Our new government also wants to loosen up on maximum hours of work per day / week. Which might be an ok idea for people who want to work more hours each day or each week. Though most of those I’d assume are already on contracts where they can be flexible with their hours and where they get paid for any overtime. They can work more hours already. But what about all those jobs where your boss decides your hours and then all of a sudden you’re on for 4 x 12 hours shifts and then get a day off. But your a single mum and day care doesn’t cover 12 hours shifts. What do you then? Not to mention all the physically taxing jobs, which already with the mere regular working hours ruin your health before you reach retiring age. Argh!

And no, of course nobody considers maybe taxing the uber rich in Germany a tiny bit more to provide the cash influx our nation obviously needs to pay for social security, infrastructure and all the rest.

Do I sound jaded? Damn right I am. Jaded and frustrated and tired of it all.


Feeling jaded and frustrated and tired is also the reason why I’m phasing out of my involvement with politics on a local level by the end of the summer. I’ve been actively engaged with it for over 20 years now. Not quite half my life but not that far off either. I enjoyed doing it for most of the time and thought my contribution (time and mental energy) to the cause was a worthy one. And it still might be or rather I know it would be, but I’m at a point where I just can’t bring myself to care. For a variety of reasons: systematic ones and interpersonal ones and of course personal ones. I felt like that for a while but just this year I’ve finally reached the state of mind where I need to put my own mental well being first.
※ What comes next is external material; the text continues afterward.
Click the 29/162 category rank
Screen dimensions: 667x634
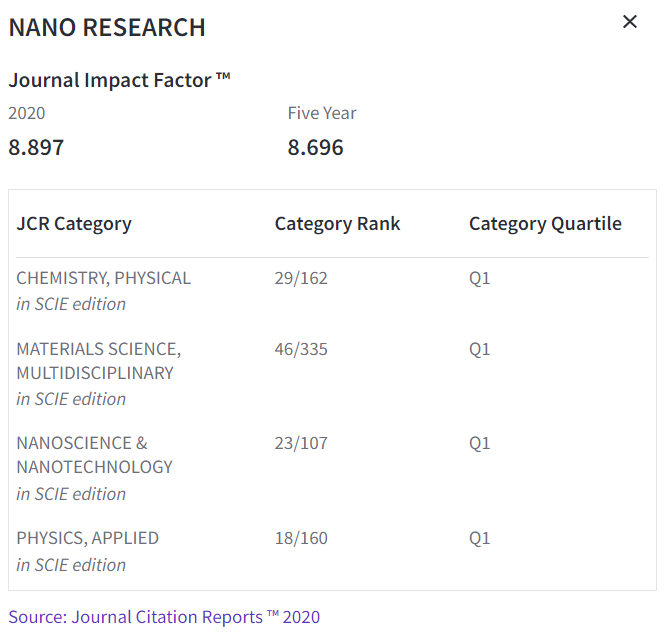tap(301, 278)
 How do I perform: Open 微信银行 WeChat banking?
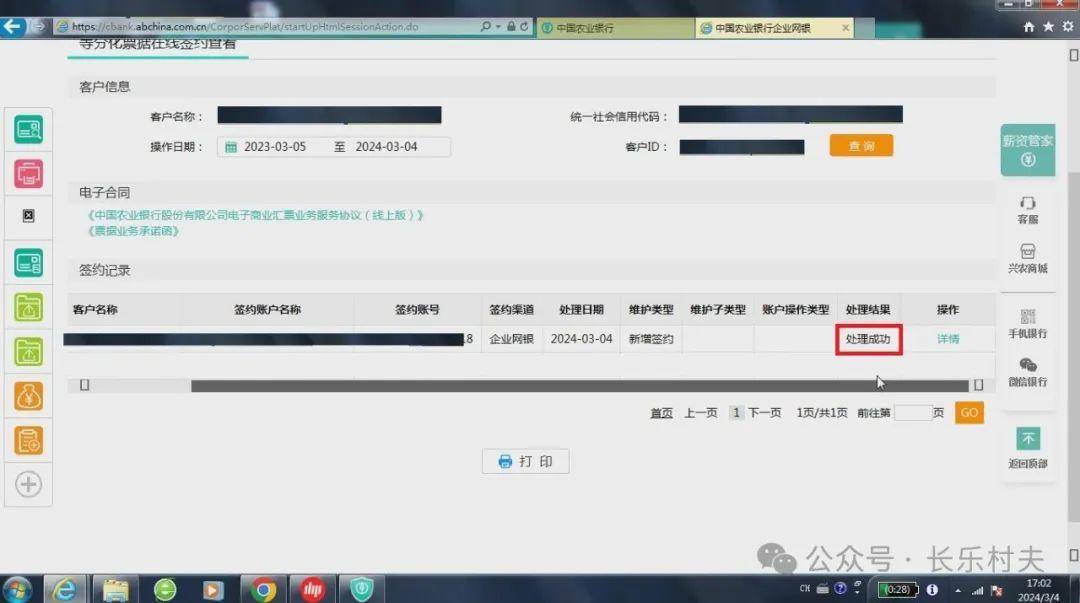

These activities drain my mental energy more than they replenish it so it’s actually a quite simple decision.

Or it should have been, had not my inherent (personal? educated as a woman?) need to not let other people down and to take care of stuff, because others won’t and someone has to, kept me bound to it as long as it has. I still feel a tiny bit guilty about stepping down and not being as engaged any more, but I’ll get over it. I hope.

Politics on a local level rely on people being willing to volunteer their time and energy. Just as so many other community services do. Health support groups, churches, help for refugees, the local art scene, libraries, every single sports club offering activities for all ages. I witnessed that yesterday when I visited a U 17 tournament about 30 minutes drive away, because a relative I haven’t seen in decades is coaching a participating team. Taking this youth tournament as example: it needs parents or just regular people interested in that sport, who are willing to give up their time to

  • coach
  • drive / chaperone
  • do all the necessary admin
  • take care of the catering for teams and visitors
  • referee or judge

The list goes on and on. Who is going to do all that when we are forced to work 50 hour weeks to create more wealth. Wealth of what kind? And for whom?


Thursday was a public holiday here and I had the day off work on Friday as well, so I decided to do something to replenish my mental energy. I took the train to Düsseldorf to visit a museum with two exhibitions which interested me; one of which is closing today. I brought my camera and took lots of photos in the museum and during the stroll towards the very posh city centre as well. I had been aiming for street art, but in the end focused on decals / stickers. They are everywhere on lampposts, traffic lights, hand rails and it was an interesting experience to walk through a city with my eyes sometimes focused on those. There will be tons of photos of the exhibitions and the decals, but I need to sort through them first.